Ensuring concrete integrity and durability is essential to utilise the equity already in the existing structure and not to have to re-invest in materials and energy prematurely.
Concrete’s energy efficiency is shown in many ways. The use of local materials in production of concrete minimises fuel costs for handling and transportation and, once in place, concrete offers significant energy savings over the lifetime of the structure.
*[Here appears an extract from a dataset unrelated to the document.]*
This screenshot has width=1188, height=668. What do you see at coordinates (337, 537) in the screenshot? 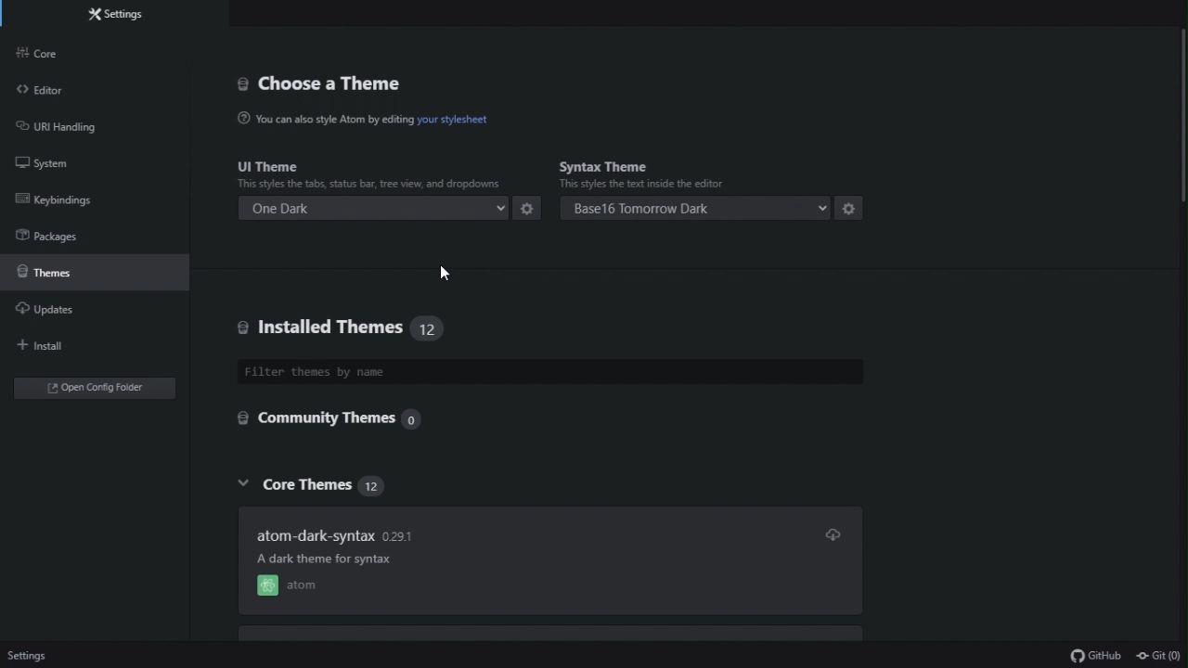
I see `Atom dark Syntax 0.29.1- A dark theme for syntax ` at bounding box center [337, 537].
Most of the primary materials used in concrete are produced locally. Cement extenders and slag aggregates used are secondary industrial products that would otherwise have required dumping. While the cement factories are generally located close to the location of the necessary raw materials, sources of aggregates and ready-mix plants can be placed close to the areas of demand thereby reducing the energy required for transport.
“The materials used in concrete furthermore make efficient use of natural resources and again the potential for recycling at life-end saves quarrying of finite resources. Concrete mixes for ready-mix plants and precast yards are designed specifically to use aggregates sourced from local quarries - and more recently also from recycled concrete - which reduces fuel costs for transporting these materials.
“The embodied energy in the construction of a structure is usually minimal compared with the energy likely to be consumed during the life or use phase of a structure. In the case of roads and transport infrastructure, any aspect reducing fuel consumption will have a major impact on the energy usage over the lifetime of a busy highway. A major Canadian study showed a 2.35% fuel saving by using concrete roads, with a subsequent reduction in the emission of polluting gases.”
Perrie says another benefit of concrete structures is that concrete does not burn or emit any toxic substances during a fire. It will not produce smoke or drip molten particles and therefore concrete can be described as ‘fire resistant’. The concrete in structures, unlike in other construction materials, generally does not require fire-proofing or protection if appropriately designed. “The eliminates the time, cost, additional materials and labour required to provide separate fire protection measures. During a fire, the concrete cover will protect the steel reinforcement from buckling or yielding.”
Concrete’s inherent fire resistance will restrict smoke from spreading and will largely maintain a building’s strength during a fire. After a fire, the continuing structural strength and reduction in smoke damage also reduce the magnitude of insurance claims. Concrete structures generally remain intact after a blaze, allowing for relatively quick repair and re-occupation, saving time and costs as well as finite resources.
“Fire-damaged concrete buildings usually do not require demolishing or rebuilding so concrete structures protect life and preserve property, contributing to enhanced social and economic performance of the built environment – an important consideration for all property owners such as municipalities.
“When aesthetic qualities such as design flexibility and variety of finishes are added to the sustainability benefits of concrete, it is easy to see why it is the preferred choice of building material for property owners, developers, designers and contractors,” Perrie adds.